For an app, though, the call is easy: turn both settings on, let the error count collapse, and treat the handful that remain as a map of exactly where your code leaves the main thread. That map is worth having. The old model gave you a thousand warnings and no map; the new one gives you six honest boundaries and a default that finally matches how the app runs.

One last note on noise versus signal. SourceKit will show cross-file index errors (“Cannot find type X in scope,” “No such module”) inside the editor while Xcode rebuilds its index, especially right after regenerating a project. Those are index artifacts, not concurrency errors. If xcodebuild reports BUILD SUCCEEDED, the concurrency model is satisfied and the editor is just catching up1. Chasing index ghosts is the fastest way to waste an afternoon on a migration that already worked.



  1. Author’s production code across the 941-family iOS apps (Ki, Return, Get Bananas), all shipping with SWIFT_DEFAULT_ACTOR_ISOLATION = MainActor and SWIFT_APPROACHABLE_CONCURRENCY = YES. The six error patterns and fixes below were the complete strict-concurrency cleanup set for Ki 1.0.0. 

  2. Swift Evolution, SE-0466: Control default actor isolation inference. Lets a module default to @MainActor isolation, so UI and app targets run on the main actor unless code opts out via @concurrent or an explicit actor. 

  3. Swift Evolution, SE-0461: Run nonisolated async functions on the caller’s actor by default. A nonisolated async function defaults to nonisolated(nonsending), running on the caller’s actor instead of hopping to the global executor, which removes the boundary-crossing Sendable requirements that came with the hop. 

  4. Swift Evolution, SE-0461 introduces the @concurrent attribute to opt a function into running on the global executor (a background thread). @concurrent and nonisolated(nonsending) are the two opposing isolation modes for a nonisolated async function: a function either runs where its caller is or deliberately runs away from it. @concurrent cannot be combined with @MainActor or a custom global actor. 

  5. SWIFT_APPROACHABLE_CONCURRENCY is the umbrella Xcode build setting that enables the approachable-concurrency upcoming features (including SE-0461 behavior), and SWIFT_DEFAULT_ACTOR_ISOLATION selects the module’s default isolation. New Xcode 26 projects enable both with the main-actor default. Documented in Donny Wals, “Exploring concurrency changes in Swift 6.2”, and Paul Hudson, “What’s new in Swift 6.2”, both cross-referenced against the underlying proposals SE-0461 and SE-0466. 
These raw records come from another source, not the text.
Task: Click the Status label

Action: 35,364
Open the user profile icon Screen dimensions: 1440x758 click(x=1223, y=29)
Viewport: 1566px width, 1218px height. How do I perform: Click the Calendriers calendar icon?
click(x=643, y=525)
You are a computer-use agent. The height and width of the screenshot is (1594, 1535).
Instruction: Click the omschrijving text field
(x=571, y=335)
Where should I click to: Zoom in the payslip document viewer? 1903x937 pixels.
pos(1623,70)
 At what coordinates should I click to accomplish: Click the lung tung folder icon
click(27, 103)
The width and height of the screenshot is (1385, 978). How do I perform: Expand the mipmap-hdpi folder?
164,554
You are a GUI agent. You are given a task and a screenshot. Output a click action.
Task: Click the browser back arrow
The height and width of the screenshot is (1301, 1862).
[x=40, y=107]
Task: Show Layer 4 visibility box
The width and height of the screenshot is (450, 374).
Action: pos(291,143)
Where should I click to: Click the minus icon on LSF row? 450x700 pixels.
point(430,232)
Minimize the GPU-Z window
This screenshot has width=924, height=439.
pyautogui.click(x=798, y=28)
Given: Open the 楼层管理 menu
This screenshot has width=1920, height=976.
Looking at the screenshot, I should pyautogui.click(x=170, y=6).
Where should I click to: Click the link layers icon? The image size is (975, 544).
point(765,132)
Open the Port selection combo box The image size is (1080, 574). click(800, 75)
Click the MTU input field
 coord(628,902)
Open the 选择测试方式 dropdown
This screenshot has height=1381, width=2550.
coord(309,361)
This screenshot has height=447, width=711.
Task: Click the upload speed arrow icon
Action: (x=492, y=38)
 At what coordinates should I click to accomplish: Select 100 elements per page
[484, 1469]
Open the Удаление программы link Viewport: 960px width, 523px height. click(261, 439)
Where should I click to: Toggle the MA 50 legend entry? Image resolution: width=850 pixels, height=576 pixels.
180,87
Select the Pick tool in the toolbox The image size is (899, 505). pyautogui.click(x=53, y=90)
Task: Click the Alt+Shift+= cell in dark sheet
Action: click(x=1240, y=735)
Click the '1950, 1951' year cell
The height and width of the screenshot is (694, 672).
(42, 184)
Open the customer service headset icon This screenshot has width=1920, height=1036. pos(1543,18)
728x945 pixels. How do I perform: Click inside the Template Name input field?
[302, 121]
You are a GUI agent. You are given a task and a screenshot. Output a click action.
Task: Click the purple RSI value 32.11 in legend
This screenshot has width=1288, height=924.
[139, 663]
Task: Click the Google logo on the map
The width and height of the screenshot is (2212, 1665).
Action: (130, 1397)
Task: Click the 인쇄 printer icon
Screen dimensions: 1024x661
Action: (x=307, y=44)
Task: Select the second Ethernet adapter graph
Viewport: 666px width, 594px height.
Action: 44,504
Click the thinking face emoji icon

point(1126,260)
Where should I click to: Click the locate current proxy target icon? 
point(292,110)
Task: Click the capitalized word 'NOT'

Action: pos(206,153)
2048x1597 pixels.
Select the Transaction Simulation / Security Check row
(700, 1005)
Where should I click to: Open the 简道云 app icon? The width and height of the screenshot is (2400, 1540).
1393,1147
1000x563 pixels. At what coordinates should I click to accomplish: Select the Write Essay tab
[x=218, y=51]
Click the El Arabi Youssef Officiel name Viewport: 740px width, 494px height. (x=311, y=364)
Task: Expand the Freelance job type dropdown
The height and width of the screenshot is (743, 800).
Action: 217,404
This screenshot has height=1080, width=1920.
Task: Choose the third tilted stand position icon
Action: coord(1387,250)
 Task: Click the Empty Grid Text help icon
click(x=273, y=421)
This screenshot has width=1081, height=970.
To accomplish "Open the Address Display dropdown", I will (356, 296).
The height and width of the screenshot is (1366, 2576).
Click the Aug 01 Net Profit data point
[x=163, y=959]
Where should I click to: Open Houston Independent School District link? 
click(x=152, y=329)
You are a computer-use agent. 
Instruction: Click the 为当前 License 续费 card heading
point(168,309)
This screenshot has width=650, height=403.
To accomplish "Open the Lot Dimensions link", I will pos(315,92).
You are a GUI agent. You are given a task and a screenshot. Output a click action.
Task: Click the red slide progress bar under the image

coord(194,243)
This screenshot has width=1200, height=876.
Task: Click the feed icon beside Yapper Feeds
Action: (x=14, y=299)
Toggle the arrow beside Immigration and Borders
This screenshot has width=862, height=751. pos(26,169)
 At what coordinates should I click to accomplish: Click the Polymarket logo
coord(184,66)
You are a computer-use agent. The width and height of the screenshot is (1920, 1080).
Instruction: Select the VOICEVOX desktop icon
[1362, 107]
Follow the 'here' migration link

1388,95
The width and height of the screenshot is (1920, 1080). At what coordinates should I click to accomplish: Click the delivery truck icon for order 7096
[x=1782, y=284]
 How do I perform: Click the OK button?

  6. Swift, Swift Concurrency Migration Guide, “Enabling Complete Concurrency Checking” and language-mode configuration. In a Swift package, default isolation and the approachable-concurrency features are set through swiftSettings upcoming-feature flags rather than the Xcode build setting. 

  7. Swift, Migration Guide: global actor isolation and nonisolated. A @MainActor type’s methods inherit main-actor isolation; nonisolated opts a method out, which is correct for pure functions that touch no isolated state. 

  8. Apple Developer, MainActor.assumeIsolated(_:). Asserts that the current execution is already on the main actor and runs the closure synchronously without an actor hop. The assertion traps at runtime if the invariant does not hold, so it is valid only where the caller is guaranteed to be on the main thread.